When RDP'd to a server I'll often find that there are no available sessions as there are users currently logged in. Within our environment we utilise a user privilege management solution which creates managed domain accounts. For one reason or another the solution will populate the sAMAccountName (pre-Windows 2000 logon name) with a random value similar to the following: $1LB100-465HL3IJKL4
It is the sAMAccountName which is displayed when showing the current logged in users instead of the readable User Logon Name.
Is there a way to force Windows to display the UPN instead of the sAMAccountName because as things stand we are unable to tell who is actually logged in and this causes problems when deciding which session to end.
Below is a screenshot that explains my point:
With the sAMAccountName being displayed instead of the UPN users are unable to easily identify who is logged in and thus who's session can/should be disconnected. Is there a way for Windows to instead display the UPN of the logged in user instead of the sAMAccountName?
Thanks in advance.
Best Answer
OK, it's pretty seriously hacky to mess with
sAMAccountName
it's defined in the Windows spec:http://msdn.microsoft.com/en-us/library/ms679635%28v=vs.85%29.aspx
http://msdn.microsoft.com/en-us/library/ms677605(v=vs.85).aspx
It exists for compatibility reasons, and I can't honestly think of a good reason to trample it - you can modify your LDAP schema and add custom attributes and fields. But if you've changed something that's by definition supposed to be something else, then all sorts of things are just going to break in various ways.

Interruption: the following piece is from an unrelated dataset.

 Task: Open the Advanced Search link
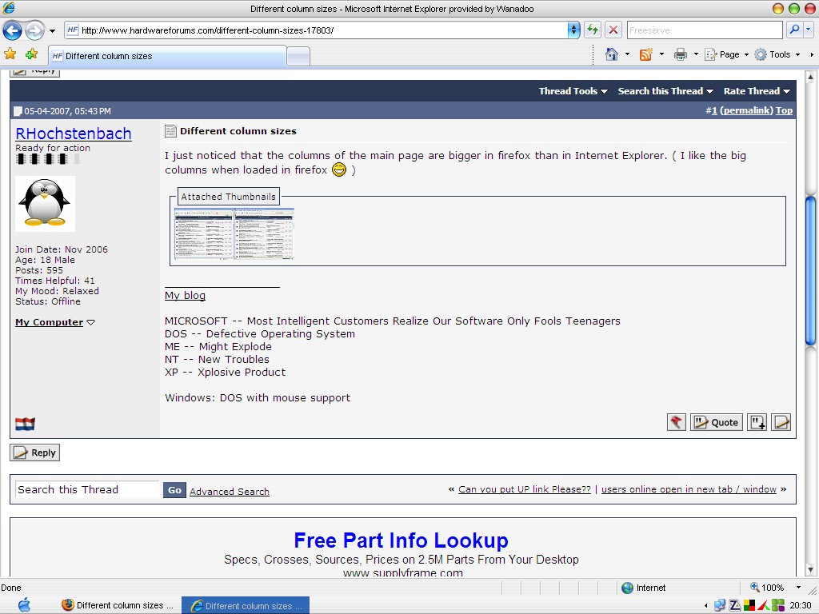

You wouldn't want to use UPN, because that's defined by the Kerberos spec, and can actually be quite long - and thus not much use for an on screen display.
What you really want is a unique, per account value, that's short. Which is what
sAMAccountName
is defined as. If you can't get your security management software to use something else, I'd be suggesting that you SERIOUSLY consider throwing it out and getting one that doesn't suck*.* I appreciate this is straying into the realm of 'opinion', but I would justify it by point out that as a professional sysadmin - this is exactly the sort of thing that makes systems unreliable, unpredictable and unstable, and that you should Just Never Do.